Sheikh, who will be sworn in by Sisi Wednesday, replaces Khaled Hanafi, who quit last month amid corruption allegations involving wheat procurement. Hanafi has not been charged with any crime.

Egypt is the world’s largest wheat importer and the Supply Ministry is in charge of both importing it and running the country’s massive state food subsidy program.

Before he retired, Sheikh was in charge of the military’s supply network, which oversees the distribution of food, water and fuel to all units. After retirement, he took over the military’s department running hundreds of outlets selling food items at discount prices to the civilian population, a network that has recently been expanded to counter double-digit inflation.

More than any of his predecessors, Sisi has turned to the military to rebuild the ailing economy and has launched mega-projects to upgrade infrastructure, reclaim areas of the desert, build roads and housing projects, with civilian companies mostly working under army supervision.

The military’s growing involvement in economic projects – from importing livestock to running gas stations, to hotels and, most recently, a private school – has come under fire by critics in recent days, with some demanding that what they describe as the military’s economic empire be placed under government oversight.

“We must not forget the role of the armed forces in reducing prices through the relevant departments that import livestock, frozen meat and poultry without middle men and at lower prices,” Sisi said in an interview last month.

In a weekend statement, the military also signaled its latest incursion into commerce, saying it would together with the Health Ministry work to break the “greedy monopoly” of baby formula importers and directly import the item. The announcement followed a series of small but significant rallies by young mothers, crying babies in their arms, who protested over the shortage of the heavily subsidized formula.

Egypt’s economy is battered after five years of turmoil following the ouster of longtime ruler Hosni Mubarak.

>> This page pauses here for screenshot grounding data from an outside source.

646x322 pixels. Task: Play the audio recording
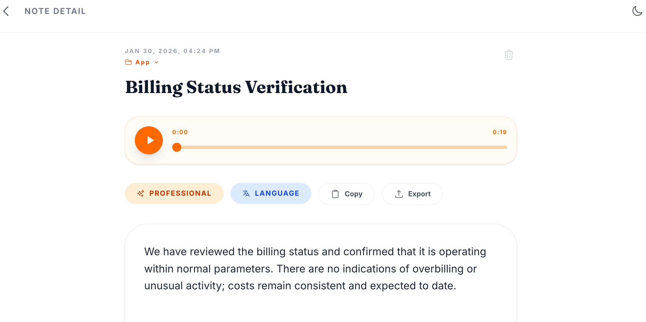coord(149,140)
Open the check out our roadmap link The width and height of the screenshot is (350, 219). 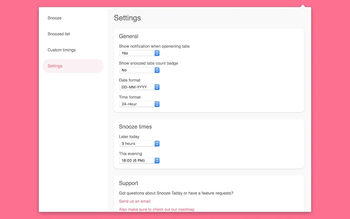point(157,209)
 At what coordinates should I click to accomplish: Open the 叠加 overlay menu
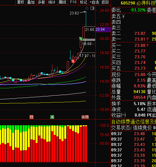pyautogui.click(x=31, y=2)
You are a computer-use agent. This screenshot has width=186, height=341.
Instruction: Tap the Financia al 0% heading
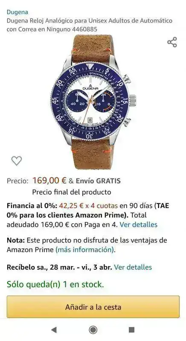(x=32, y=206)
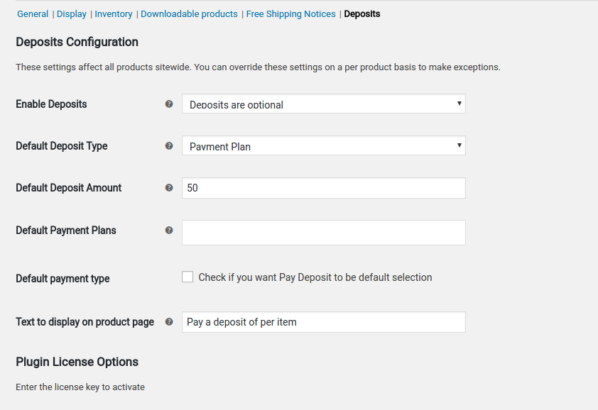The height and width of the screenshot is (410, 598).
Task: Open the Inventory settings tab
Action: [x=114, y=14]
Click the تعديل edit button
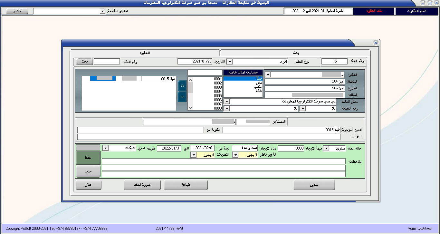This screenshot has height=234, width=440. point(314,185)
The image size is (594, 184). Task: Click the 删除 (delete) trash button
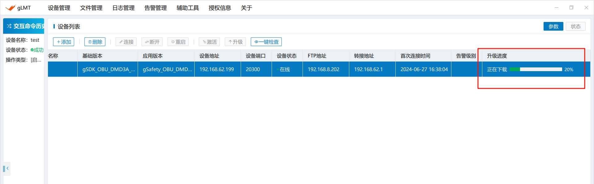click(x=95, y=42)
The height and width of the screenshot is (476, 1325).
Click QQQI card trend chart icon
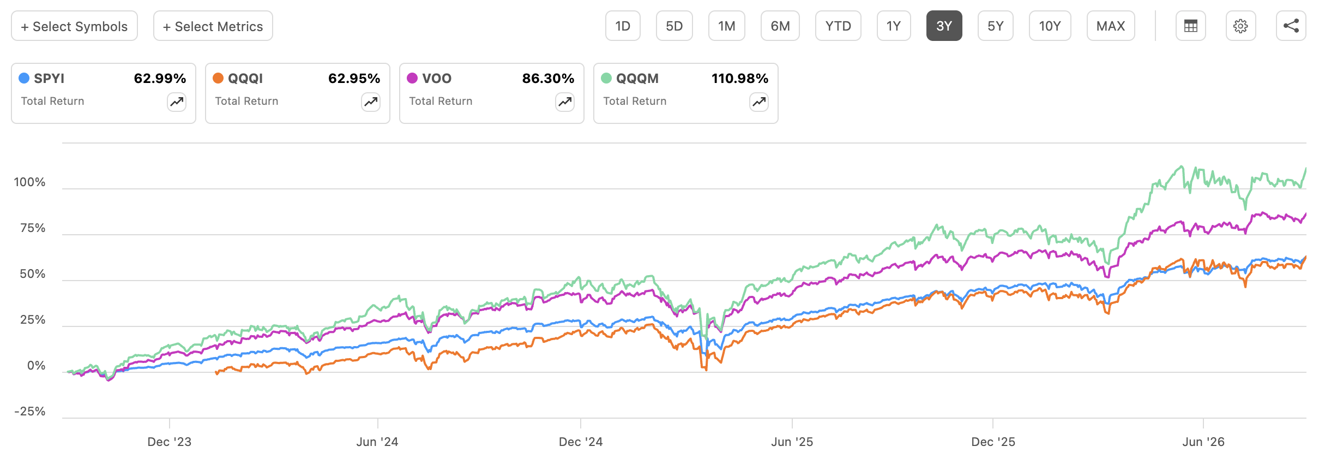point(371,102)
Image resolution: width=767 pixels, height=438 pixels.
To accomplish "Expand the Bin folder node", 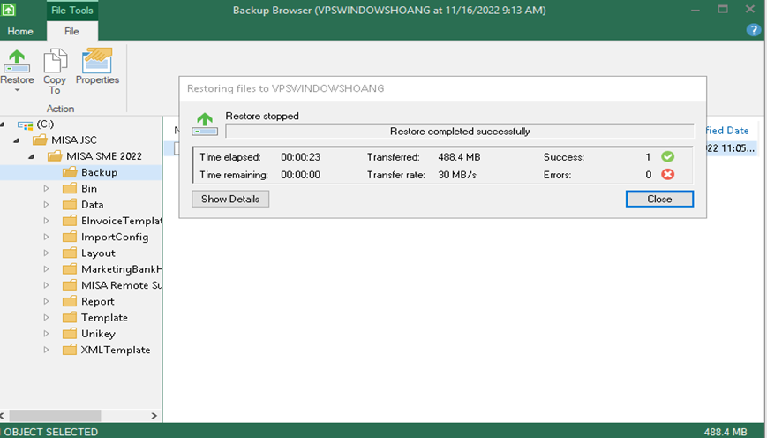I will (47, 189).
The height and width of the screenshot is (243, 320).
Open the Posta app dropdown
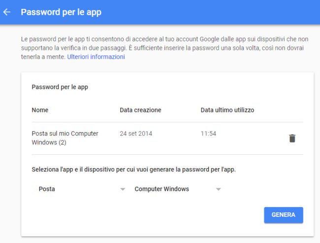pyautogui.click(x=82, y=189)

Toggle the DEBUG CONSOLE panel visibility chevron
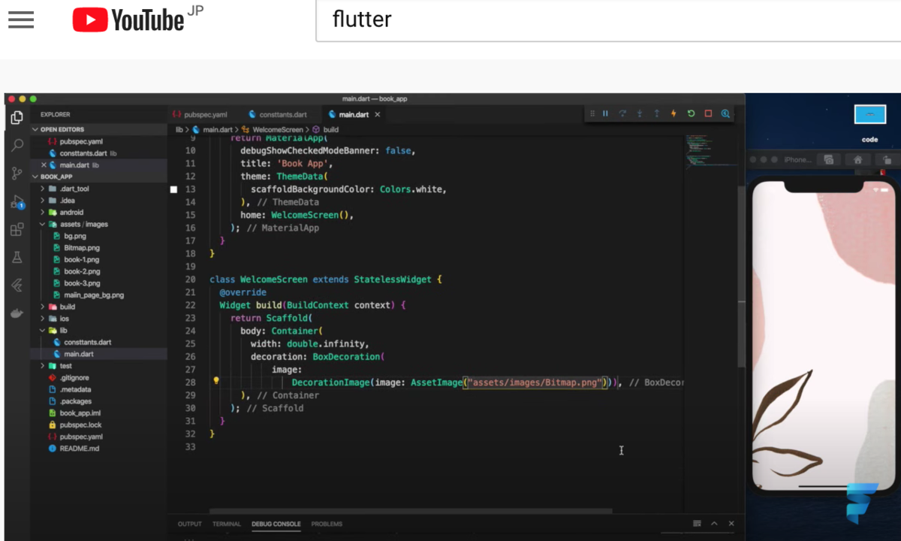[x=714, y=523]
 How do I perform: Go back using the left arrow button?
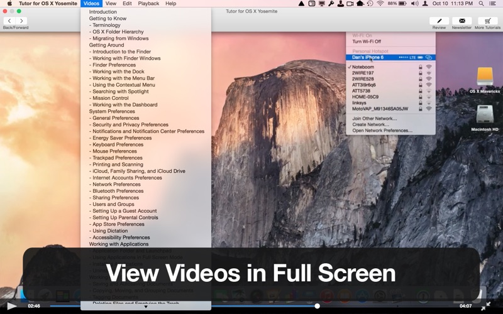(9, 21)
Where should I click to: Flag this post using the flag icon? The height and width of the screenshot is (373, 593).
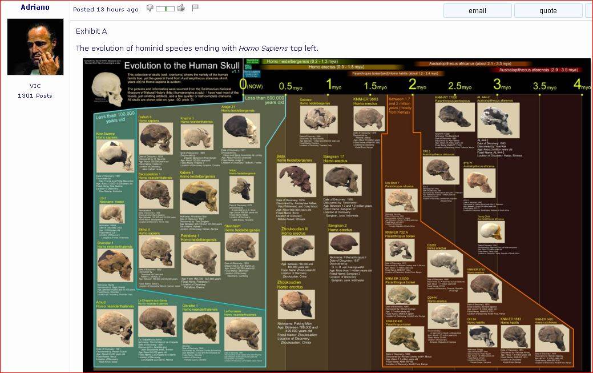195,9
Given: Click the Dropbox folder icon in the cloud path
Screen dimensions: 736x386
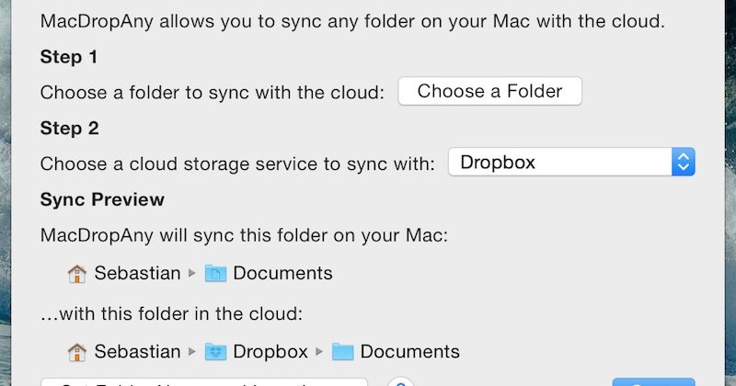Looking at the screenshot, I should coord(215,351).
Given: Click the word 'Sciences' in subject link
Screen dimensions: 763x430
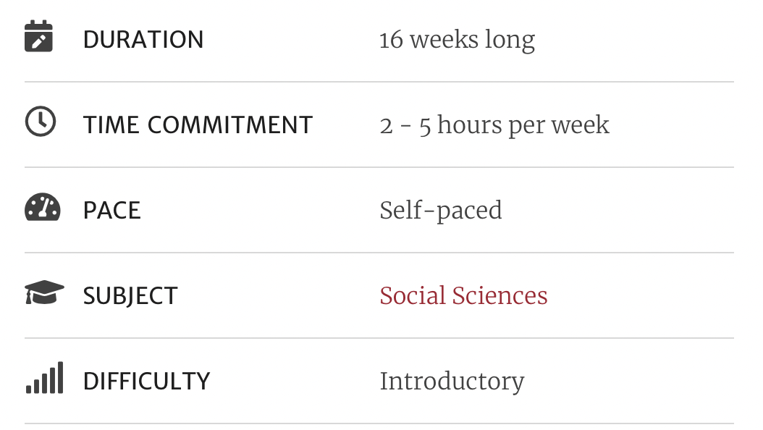Looking at the screenshot, I should click(499, 296).
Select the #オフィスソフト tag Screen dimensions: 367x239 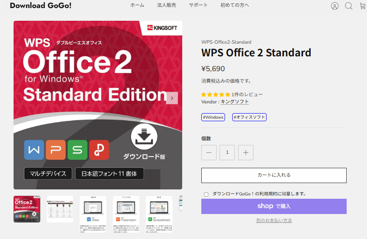(249, 117)
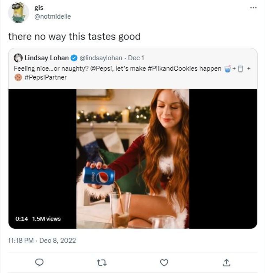265x273 pixels.
Task: Reply to the tweet with comment icon
Action: [x=39, y=262]
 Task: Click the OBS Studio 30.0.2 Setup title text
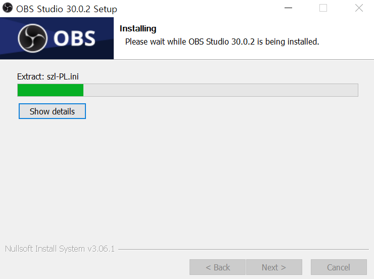(x=67, y=9)
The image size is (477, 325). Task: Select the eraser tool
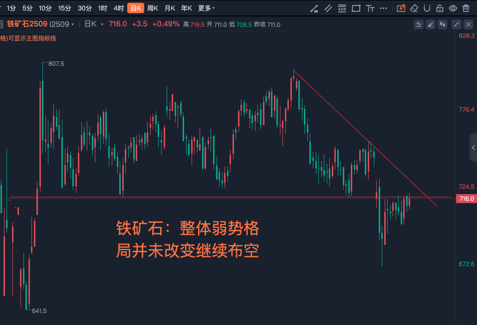point(414,8)
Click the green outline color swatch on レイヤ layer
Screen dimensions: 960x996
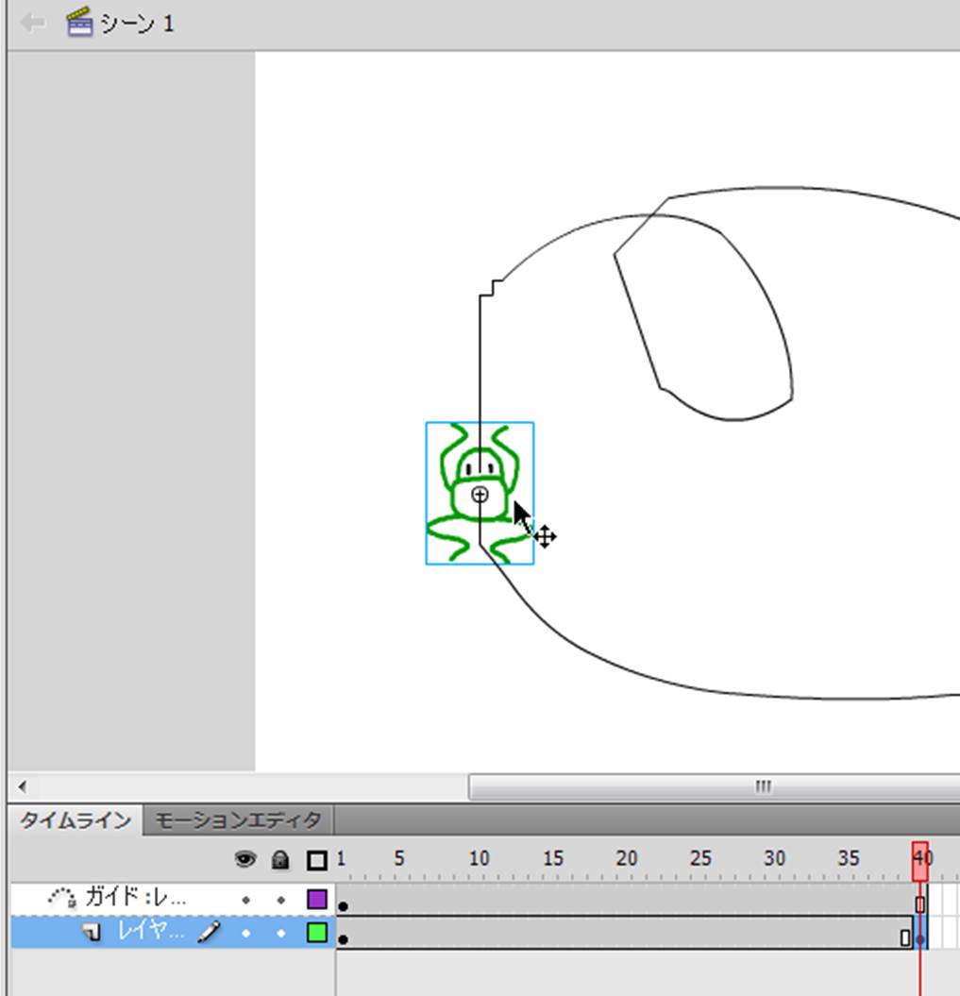(317, 933)
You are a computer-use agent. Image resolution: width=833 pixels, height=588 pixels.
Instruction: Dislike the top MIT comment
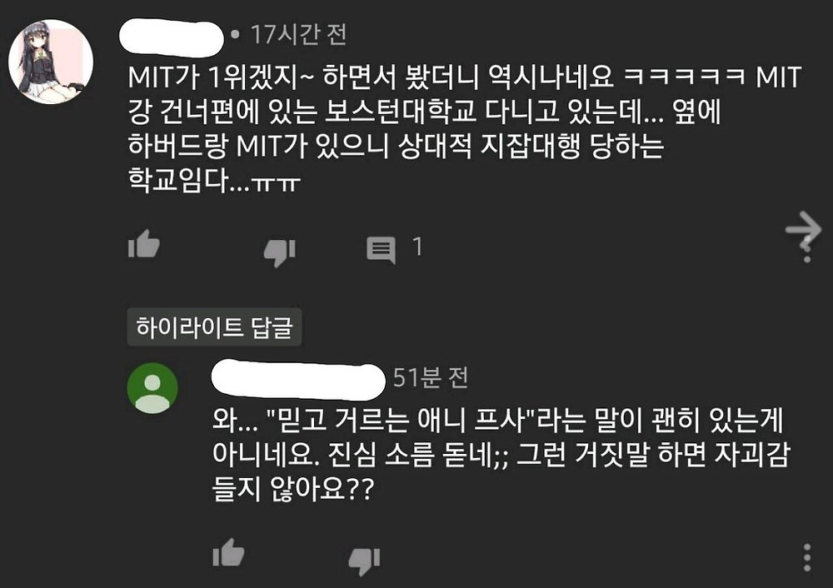(x=279, y=252)
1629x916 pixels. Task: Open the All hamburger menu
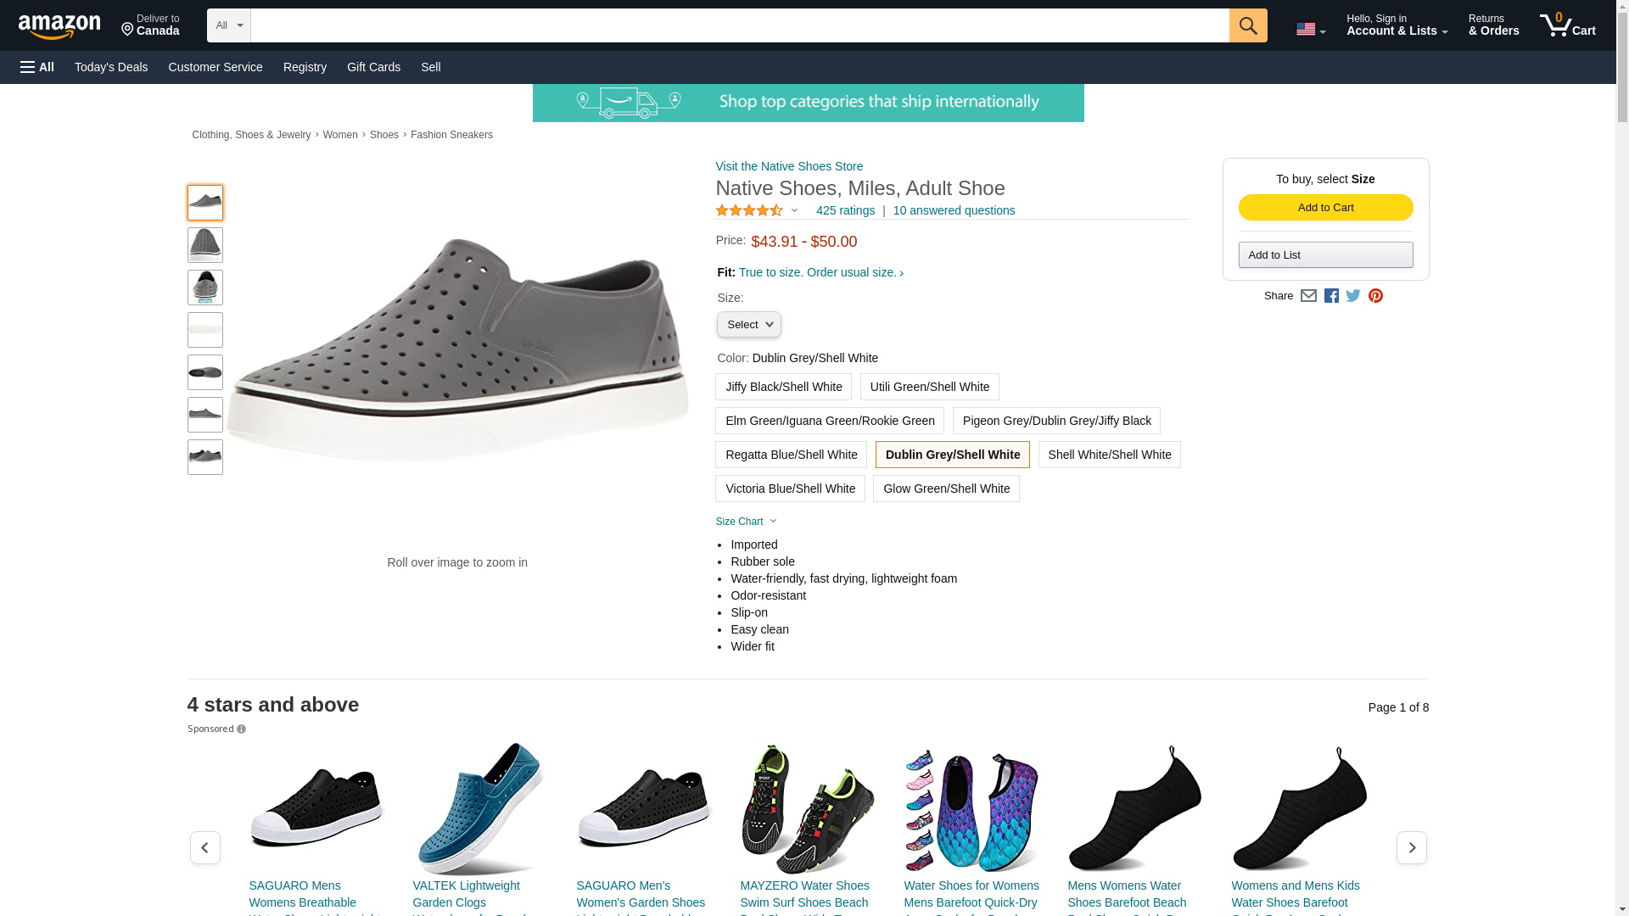click(x=37, y=67)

With its vital tourism sector decimated, its currency losing value and inflation and unemployment in double digits, Egypt last month initially secured a $12 billion loan over three years from the International Monetary Fund in exchange for what is thought to be an ambitious and politically risky reform program that could see, among other things, subsidies gradually removed and the local currency devalued or floated.